Collected data
■ ■ ■

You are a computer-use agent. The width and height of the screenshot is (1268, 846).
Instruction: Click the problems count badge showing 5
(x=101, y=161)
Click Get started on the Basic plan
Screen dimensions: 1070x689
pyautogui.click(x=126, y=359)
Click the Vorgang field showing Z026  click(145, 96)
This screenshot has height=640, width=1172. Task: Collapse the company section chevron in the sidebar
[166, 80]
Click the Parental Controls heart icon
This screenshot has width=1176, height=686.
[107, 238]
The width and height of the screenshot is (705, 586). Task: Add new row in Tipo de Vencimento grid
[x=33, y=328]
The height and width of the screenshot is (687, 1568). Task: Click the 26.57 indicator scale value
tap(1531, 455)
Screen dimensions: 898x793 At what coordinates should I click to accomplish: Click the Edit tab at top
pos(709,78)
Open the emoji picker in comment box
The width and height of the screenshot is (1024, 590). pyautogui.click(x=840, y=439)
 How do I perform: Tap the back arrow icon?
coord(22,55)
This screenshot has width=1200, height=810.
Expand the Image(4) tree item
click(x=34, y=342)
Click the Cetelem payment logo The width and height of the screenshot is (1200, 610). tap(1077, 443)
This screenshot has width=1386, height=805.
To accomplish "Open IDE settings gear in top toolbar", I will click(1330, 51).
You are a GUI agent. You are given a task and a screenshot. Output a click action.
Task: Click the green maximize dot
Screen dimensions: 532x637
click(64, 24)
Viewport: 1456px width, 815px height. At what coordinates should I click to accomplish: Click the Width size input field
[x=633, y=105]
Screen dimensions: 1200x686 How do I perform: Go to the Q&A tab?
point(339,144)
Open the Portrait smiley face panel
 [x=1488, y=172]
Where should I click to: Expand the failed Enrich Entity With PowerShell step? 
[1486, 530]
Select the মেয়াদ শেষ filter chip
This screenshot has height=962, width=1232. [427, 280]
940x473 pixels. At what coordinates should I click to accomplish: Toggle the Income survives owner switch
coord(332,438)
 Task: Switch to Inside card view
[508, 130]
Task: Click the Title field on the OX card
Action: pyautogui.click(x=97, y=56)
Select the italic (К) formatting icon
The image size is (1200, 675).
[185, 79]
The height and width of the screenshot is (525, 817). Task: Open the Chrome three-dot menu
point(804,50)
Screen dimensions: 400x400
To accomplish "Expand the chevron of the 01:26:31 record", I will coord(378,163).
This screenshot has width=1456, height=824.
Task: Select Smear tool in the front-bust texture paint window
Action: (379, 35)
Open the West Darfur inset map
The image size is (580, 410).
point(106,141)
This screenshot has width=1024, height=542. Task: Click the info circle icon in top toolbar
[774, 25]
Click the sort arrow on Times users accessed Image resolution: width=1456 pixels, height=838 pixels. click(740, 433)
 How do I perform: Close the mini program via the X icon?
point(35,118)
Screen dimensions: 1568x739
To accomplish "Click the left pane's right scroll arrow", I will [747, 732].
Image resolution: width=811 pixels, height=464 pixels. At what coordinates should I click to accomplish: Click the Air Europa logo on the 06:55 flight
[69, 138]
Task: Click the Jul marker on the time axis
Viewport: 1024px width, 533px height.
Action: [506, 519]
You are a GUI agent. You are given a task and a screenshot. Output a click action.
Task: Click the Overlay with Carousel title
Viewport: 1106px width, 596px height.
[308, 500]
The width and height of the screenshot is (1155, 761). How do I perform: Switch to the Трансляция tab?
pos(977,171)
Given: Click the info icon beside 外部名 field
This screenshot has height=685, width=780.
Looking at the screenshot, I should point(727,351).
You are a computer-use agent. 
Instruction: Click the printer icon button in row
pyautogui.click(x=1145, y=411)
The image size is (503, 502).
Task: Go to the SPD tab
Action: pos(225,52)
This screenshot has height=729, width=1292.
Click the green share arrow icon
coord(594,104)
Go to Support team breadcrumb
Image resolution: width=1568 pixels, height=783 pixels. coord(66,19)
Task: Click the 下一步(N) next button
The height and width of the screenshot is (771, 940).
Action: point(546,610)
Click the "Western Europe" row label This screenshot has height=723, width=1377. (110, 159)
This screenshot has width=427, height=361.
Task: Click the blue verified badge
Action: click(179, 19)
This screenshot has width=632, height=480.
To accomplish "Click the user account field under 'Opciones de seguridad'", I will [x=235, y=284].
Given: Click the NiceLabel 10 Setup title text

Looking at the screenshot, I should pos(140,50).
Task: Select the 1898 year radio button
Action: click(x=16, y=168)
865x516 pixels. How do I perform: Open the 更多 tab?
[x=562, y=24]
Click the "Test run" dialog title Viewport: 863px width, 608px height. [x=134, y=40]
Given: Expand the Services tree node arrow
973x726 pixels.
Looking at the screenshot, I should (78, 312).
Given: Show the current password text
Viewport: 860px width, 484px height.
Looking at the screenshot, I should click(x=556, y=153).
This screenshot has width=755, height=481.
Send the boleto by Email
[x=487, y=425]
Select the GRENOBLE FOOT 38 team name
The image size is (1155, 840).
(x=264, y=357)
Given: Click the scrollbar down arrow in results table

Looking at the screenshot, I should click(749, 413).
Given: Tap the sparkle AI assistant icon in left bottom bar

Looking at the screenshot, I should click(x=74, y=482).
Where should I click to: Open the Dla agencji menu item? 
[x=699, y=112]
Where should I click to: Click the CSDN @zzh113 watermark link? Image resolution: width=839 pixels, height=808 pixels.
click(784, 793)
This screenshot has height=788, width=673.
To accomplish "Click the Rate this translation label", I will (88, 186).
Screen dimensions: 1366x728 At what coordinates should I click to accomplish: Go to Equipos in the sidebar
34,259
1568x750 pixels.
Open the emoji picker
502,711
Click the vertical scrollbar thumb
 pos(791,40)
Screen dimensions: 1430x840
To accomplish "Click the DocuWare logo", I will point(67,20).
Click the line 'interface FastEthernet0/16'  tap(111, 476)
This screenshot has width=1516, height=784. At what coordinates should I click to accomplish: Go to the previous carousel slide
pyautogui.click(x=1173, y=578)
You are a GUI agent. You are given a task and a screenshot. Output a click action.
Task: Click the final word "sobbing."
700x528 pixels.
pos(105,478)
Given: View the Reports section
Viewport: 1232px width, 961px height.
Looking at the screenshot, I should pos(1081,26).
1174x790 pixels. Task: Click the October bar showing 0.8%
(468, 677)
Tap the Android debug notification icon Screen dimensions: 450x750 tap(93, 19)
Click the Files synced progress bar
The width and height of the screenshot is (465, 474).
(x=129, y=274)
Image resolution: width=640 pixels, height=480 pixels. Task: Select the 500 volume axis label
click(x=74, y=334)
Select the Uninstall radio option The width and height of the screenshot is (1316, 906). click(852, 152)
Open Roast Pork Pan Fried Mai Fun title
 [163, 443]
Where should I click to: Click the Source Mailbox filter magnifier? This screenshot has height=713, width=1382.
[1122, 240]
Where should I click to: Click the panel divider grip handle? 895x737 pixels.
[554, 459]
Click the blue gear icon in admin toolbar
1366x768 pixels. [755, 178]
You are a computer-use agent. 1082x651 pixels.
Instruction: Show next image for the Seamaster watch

■ ■ ■

* _Task to complete_: All records are to be restated exactly, from the first line to the last line.

* _Reply_:
You are a computer-use agent. The width and height of the screenshot is (1268, 846).
Instruction: Click the problems count badge showing 5
(x=101, y=161)
Click Get started on the Basic plan
Screen dimensions: 1070x689
pyautogui.click(x=126, y=359)
Click the Vorgang field showing Z026  click(145, 96)
This screenshot has height=640, width=1172. Task: Collapse the company section chevron in the sidebar
[166, 80]
Click the Parental Controls heart icon
This screenshot has width=1176, height=686.
[107, 238]
The width and height of the screenshot is (705, 586). Task: Add new row in Tipo de Vencimento grid
[x=33, y=328]
The height and width of the screenshot is (687, 1568). Task: Click the 26.57 indicator scale value
tap(1531, 455)
Screen dimensions: 898x793 At what coordinates should I click to accomplish: Click the Edit tab at top
pos(709,78)
Open the emoji picker in comment box
The width and height of the screenshot is (1024, 590). pyautogui.click(x=840, y=439)
 How do I perform: Tap the back arrow icon?
coord(22,55)
This screenshot has width=1200, height=810.
Expand the Image(4) tree item
click(x=34, y=342)
Click the Cetelem payment logo The width and height of the screenshot is (1200, 610). tap(1077, 443)
This screenshot has width=1386, height=805.
To accomplish "Open IDE settings gear in top toolbar", I will click(1330, 51).
You are a GUI agent. You are given a task and a screenshot. Output a click action.
Task: Click the green maximize dot
Screen dimensions: 532x637
click(64, 24)
Viewport: 1456px width, 815px height. At what coordinates should I click to accomplish: Click the Width size input field
[x=633, y=105]
Screen dimensions: 1200x686 How do I perform: Go to the Q&A tab?
point(339,144)
Open the Portrait smiley face panel
 [x=1488, y=172]
Where should I click to: Expand the failed Enrich Entity With PowerShell step? 
[1486, 530]
Select the মেয়াদ শেষ filter chip
This screenshot has height=962, width=1232. [427, 280]
940x473 pixels. At what coordinates should I click to accomplish: Toggle the Income survives owner switch
coord(332,438)
 Task: Switch to Inside card view
[508, 130]
Task: Click the Title field on the OX card
Action: pyautogui.click(x=97, y=56)
Select the italic (К) formatting icon
The image size is (1200, 675).
[185, 79]
The height and width of the screenshot is (525, 817). Task: Open the Chrome three-dot menu
point(804,50)
Screen dimensions: 400x400
To accomplish "Expand the chevron of the 01:26:31 record", I will coord(378,163).
This screenshot has width=1456, height=824.
Task: Select Smear tool in the front-bust texture paint window
Action: (379, 35)
Open the West Darfur inset map
The image size is (580, 410).
point(106,141)
This screenshot has width=1024, height=542. Task: Click the info circle icon in top toolbar
[774, 25]
Click the sort arrow on Times users accessed Image resolution: width=1456 pixels, height=838 pixels. click(740, 433)
 How do I perform: Close the mini program via the X icon?
point(35,118)
Screen dimensions: 1568x739
To accomplish "Click the left pane's right scroll arrow", I will [747, 732].
Image resolution: width=811 pixels, height=464 pixels. At what coordinates should I click to accomplish: Click the Air Europa logo on the 06:55 flight
[69, 138]
Task: Click the Jul marker on the time axis
Viewport: 1024px width, 533px height.
Action: [506, 519]
You are a GUI agent. You are given a task and a screenshot. Output a click action.
Task: Click the Overlay with Carousel title
Viewport: 1106px width, 596px height.
[308, 500]
The width and height of the screenshot is (1155, 761). How do I perform: Switch to the Трансляция tab?
pos(977,171)
Given: Click the info icon beside 外部名 field
This screenshot has height=685, width=780.
Looking at the screenshot, I should point(727,351).
You are a computer-use agent. 
Instruction: Click the printer icon button in row
pyautogui.click(x=1145, y=411)
The image size is (503, 502).
Task: Go to the SPD tab
Action: pos(225,52)
This screenshot has height=729, width=1292.
Click the green share arrow icon
coord(594,104)
Go to Support team breadcrumb
Image resolution: width=1568 pixels, height=783 pixels. coord(66,19)
Task: Click the 下一步(N) next button
The height and width of the screenshot is (771, 940).
Action: point(546,610)
Click the "Western Europe" row label This screenshot has height=723, width=1377. (110, 159)
This screenshot has width=427, height=361.
Task: Click the blue verified badge
Action: click(179, 19)
This screenshot has width=632, height=480.
To accomplish "Click the user account field under 'Opciones de seguridad'", I will [x=235, y=284].
Given: Click the NiceLabel 10 Setup title text

Looking at the screenshot, I should pos(140,50).
Task: Select the 1898 year radio button
Action: click(x=16, y=168)
865x516 pixels. How do I perform: Open the 更多 tab?
[x=562, y=24]
Click the "Test run" dialog title Viewport: 863px width, 608px height. [x=134, y=40]
Given: Expand the Services tree node arrow
973x726 pixels.
Looking at the screenshot, I should (78, 312).
Given: Show the current password text
Viewport: 860px width, 484px height.
Looking at the screenshot, I should click(x=556, y=153).
This screenshot has width=755, height=481.
Send the boleto by Email
[x=487, y=425]
Select the GRENOBLE FOOT 38 team name
The image size is (1155, 840).
(x=264, y=357)
Given: Click the scrollbar down arrow in results table

Looking at the screenshot, I should click(749, 413).
Given: Tap the sparkle AI assistant icon in left bottom bar

Looking at the screenshot, I should click(x=74, y=482).
Where should I click to: Open the Dla agencji menu item? 
[x=699, y=112]
Where should I click to: Click the CSDN @zzh113 watermark link? Image resolution: width=839 pixels, height=808 pixels.
click(784, 793)
This screenshot has height=788, width=673.
To accomplish "Click the Rate this translation label", I will (88, 186).
Screen dimensions: 1366x728 At what coordinates should I click to accomplish: Go to Equipos in the sidebar
34,259
1568x750 pixels.
Open the emoji picker
502,711
Click the vertical scrollbar thumb
 pos(791,40)
Screen dimensions: 1430x840
To accomplish "Click the DocuWare logo", I will point(67,20).
Click the line 'interface FastEthernet0/16'  tap(111, 476)
This screenshot has width=1516, height=784. At what coordinates should I click to accomplish: Go to the previous carousel slide
pyautogui.click(x=1173, y=578)
You are a GUI agent. You are given a task and a screenshot. Output a click action.
Task: Click the final word "sobbing."
700x528 pixels.
pos(105,478)
Given: View the Reports section
Viewport: 1232px width, 961px height.
Looking at the screenshot, I should pos(1081,26).
1174x790 pixels. Task: Click the October bar showing 0.8%
(468, 677)
Tap the Android debug notification icon Screen dimensions: 450x750 tap(93, 19)
Click the Files synced progress bar
The width and height of the screenshot is (465, 474).
(x=129, y=274)
Image resolution: width=640 pixels, height=480 pixels. Task: Select the 500 volume axis label
click(x=74, y=334)
Select the Uninstall radio option The width and height of the screenshot is (1316, 906). click(852, 152)
Open Roast Pork Pan Fried Mai Fun title
 [163, 443]
Where should I click to: Click the Source Mailbox filter magnifier? This screenshot has height=713, width=1382.
[1122, 240]
Where should I click to: Click the panel divider grip handle? 895x737 pixels.
[554, 459]
Click the blue gear icon in admin toolbar
1366x768 pixels. [755, 178]
You are a computer-use agent. 1082x651 pixels.
Instruction: Show next image for the Seamaster watch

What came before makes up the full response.